Unfortunately the ombudsmen also plays this game – with a daunting collection of reasons for not investigating complaints: just about every excuse apart from the “sorry our budget has been slashed and we just can’t help.”
A recent local government ombudsman decision[1] has that depressing Cheese sketch feel. The complainant sought (among other things) compensation for a series of public law failures by a council. The ombudsman refused to consider this aspect on the ground that ‘such a claim would be best served by legal action’. Presumably this means that the ombudsman believes that the complainant should seek a judicial review: a legal action which is famous for not awarding compensation for social care complaints[2] (on the basis that ‘compensation can be obtained from the ombudsman’).[3] A tad circular you might think?
For many disabled people and their carers there is no effective remedy when a public body fails to meet their essential needs. Judicial review is generally beyond their means (and does not provide for compensation) and council / NHS complaints frequently drag on inconclusively: disempowering and exhausting in equal measure.

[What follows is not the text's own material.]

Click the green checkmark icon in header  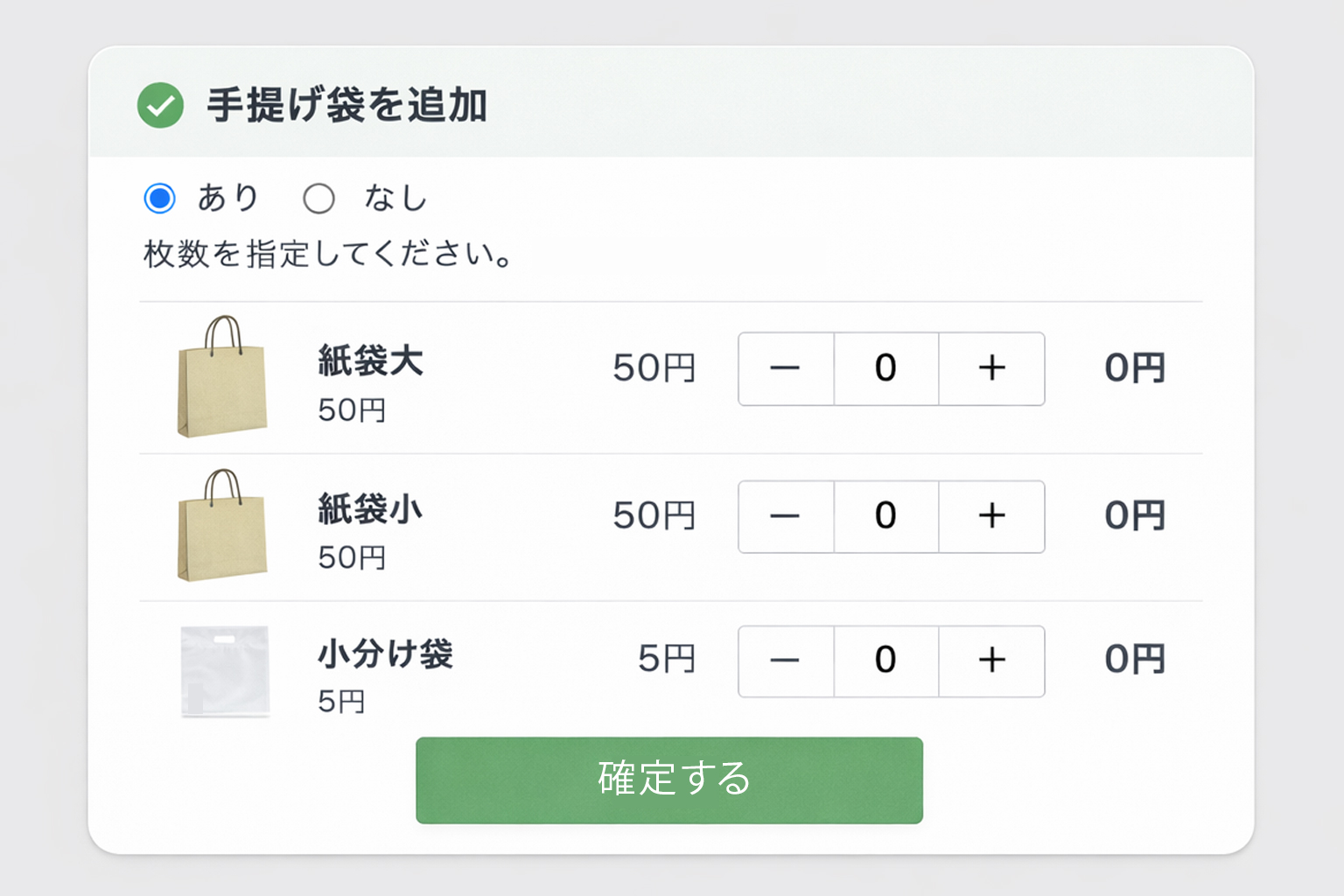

Even when the ombudsman can be beguiled into considering a complaint, public bodies can simply refuse to comply with the recommendations.[4]
The time would seem to be right for this deep seated injustice to form the basis of a complaint to the UN Convention on the Rights of People with Disabilities Committee. The justice system should accommodate the particular needs of disabled people and should deliver effective remedies. It is however inaccessible (article 3 and article 5) and unaccommodating (article 13). This cumulative failure materially undermines the ability of disabled people to live independently and to be included in the community (article 19). The UK has ratified the Optional Protocol to the Convention opening the door for disadvantaged disabled people to complain directly to the Committee on the Rights of Persons with Disabilities. The Protocol makes clear that complainants need not exhaust all domestic remedies where these are ‘unlikely to bring effective relief’. It is indeed difficult to think of any domestic social care law remedy that is ‘likely to bring effective relief’.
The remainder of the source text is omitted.